The problem with porn is it gives you wrong ideas, and wrong things to hope for. So if you have read the following in the ‘financial media’ it is time you made some corrections:

  1. You can invest like Warren Buffett: Well you cannot invest like WB, simply because you are NOT Warren Buffett. Over the past few years, the world’s greatest investor (presumably, and in the public space) has come to be worshipped. Warren Buffett has amassed enormous wealth but his methodology is misunderstood. The myth of the simple investor from Omaha who just picks “value” stocks has driven an entire generation to fall for the simple investment, and buy and hold philosophy. Worse, it has created a  myth that they can replicate what Buffett does.Hold your horses — Buffett is not a simple value-stock picker. He is not a fund manager, he is a business owner – you can compare him to Mukesh Ambani and not to Naren Sankaran. What WB has built is a very complex portfolio and it resembles something that very few big fund managers can even come close to replicating. A retail guy would spend his LIFETIME just reading about WB’s investments and  personality.Berkshire Hathaway Buffett’s firm, acts as a multi-strategy hedge fund! IT engages in sophisticated insurance underwriting, re-insurance, buy and selling of businesses, owning some businesses for life,  complex fixed-income strategies, multi-strategy equity approaches and tactics that more resemble a private equity firm and not a simple PE based buying and holding! Replicating this isn’t just difficult — it is  impossible.

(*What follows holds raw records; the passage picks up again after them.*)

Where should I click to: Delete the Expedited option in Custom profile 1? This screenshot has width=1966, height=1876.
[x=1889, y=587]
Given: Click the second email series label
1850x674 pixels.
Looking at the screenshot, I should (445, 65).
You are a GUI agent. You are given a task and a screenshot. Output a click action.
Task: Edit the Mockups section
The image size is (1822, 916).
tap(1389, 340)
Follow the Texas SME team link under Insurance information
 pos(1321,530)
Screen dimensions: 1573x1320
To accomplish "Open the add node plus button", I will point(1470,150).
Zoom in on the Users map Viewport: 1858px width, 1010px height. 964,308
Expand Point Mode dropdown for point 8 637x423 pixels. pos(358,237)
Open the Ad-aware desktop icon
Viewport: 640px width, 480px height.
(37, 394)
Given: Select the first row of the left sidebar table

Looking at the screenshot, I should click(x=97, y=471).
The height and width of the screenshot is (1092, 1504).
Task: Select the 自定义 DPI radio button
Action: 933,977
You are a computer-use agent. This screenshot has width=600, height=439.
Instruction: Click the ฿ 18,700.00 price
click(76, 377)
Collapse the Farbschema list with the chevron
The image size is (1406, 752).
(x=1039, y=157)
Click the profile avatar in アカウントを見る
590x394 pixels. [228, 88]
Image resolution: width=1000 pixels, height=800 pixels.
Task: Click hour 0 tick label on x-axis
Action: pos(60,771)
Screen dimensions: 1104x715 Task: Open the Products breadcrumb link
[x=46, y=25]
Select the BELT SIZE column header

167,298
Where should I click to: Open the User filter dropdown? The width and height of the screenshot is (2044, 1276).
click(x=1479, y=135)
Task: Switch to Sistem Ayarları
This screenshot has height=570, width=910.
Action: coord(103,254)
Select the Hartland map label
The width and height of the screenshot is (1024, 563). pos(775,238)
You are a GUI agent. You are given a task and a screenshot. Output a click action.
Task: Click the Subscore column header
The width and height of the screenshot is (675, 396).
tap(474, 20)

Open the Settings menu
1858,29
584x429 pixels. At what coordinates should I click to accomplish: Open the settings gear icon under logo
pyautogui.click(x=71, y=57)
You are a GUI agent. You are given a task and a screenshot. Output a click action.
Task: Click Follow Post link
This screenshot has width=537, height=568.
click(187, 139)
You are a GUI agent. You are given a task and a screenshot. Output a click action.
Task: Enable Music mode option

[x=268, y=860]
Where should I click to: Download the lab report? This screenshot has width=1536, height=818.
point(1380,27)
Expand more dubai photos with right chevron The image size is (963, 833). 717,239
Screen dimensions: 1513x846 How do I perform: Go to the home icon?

  2. You can beat the market: The Indian Indices are poorly constructed – which has made it easy for Indian fund managers to have some simple Index beating strategies. Avoiding PSU shares, loading with banks, etc. have worked from time to time. However, if you take the total return index – the story is likely to be different. If you are an equity investor – and invest for getting a return you are better off indexing. However, people like to buy many funds, invest in direct equity, and do a lot of things which they can talk about at a party. So if you want topics for talking at a party, do all that otherwise a simple indexing strategy will work. Now I know that the next question will be – Icici Pru discovery, Birla, FT – all have index beating performances, do they not? Yes, they have but it is your call whether you want to take the risk to get the small differential. In my mind, there is NO NEED.
  3. You have to beat the market: All you need is inflation beating return – and that an Index fund will give you over a period of time. Even in this period the earlier you enter the market and the longer you stay you will get better returns. No doubt about that. It is important to reduce fees, but not at the risk of oversimplifying the portfolio to the point that it is not protecting you against inflation, and the whole action is counterproductive. The concept of passive investing is built on useful and sound principles, but often overlooks the fact that portfolio management is a process, not a passive undertaking.
  4. You have to be a trader or an Investor: Wrong. A part of you could be a day trader, a position trader, a long term investor, a value investor, a growth investor, a direct equity investor, a mutual fund investor – and still achieve your goals. Do not be caught in a dogma and get trapped in an image that you have created for yourself!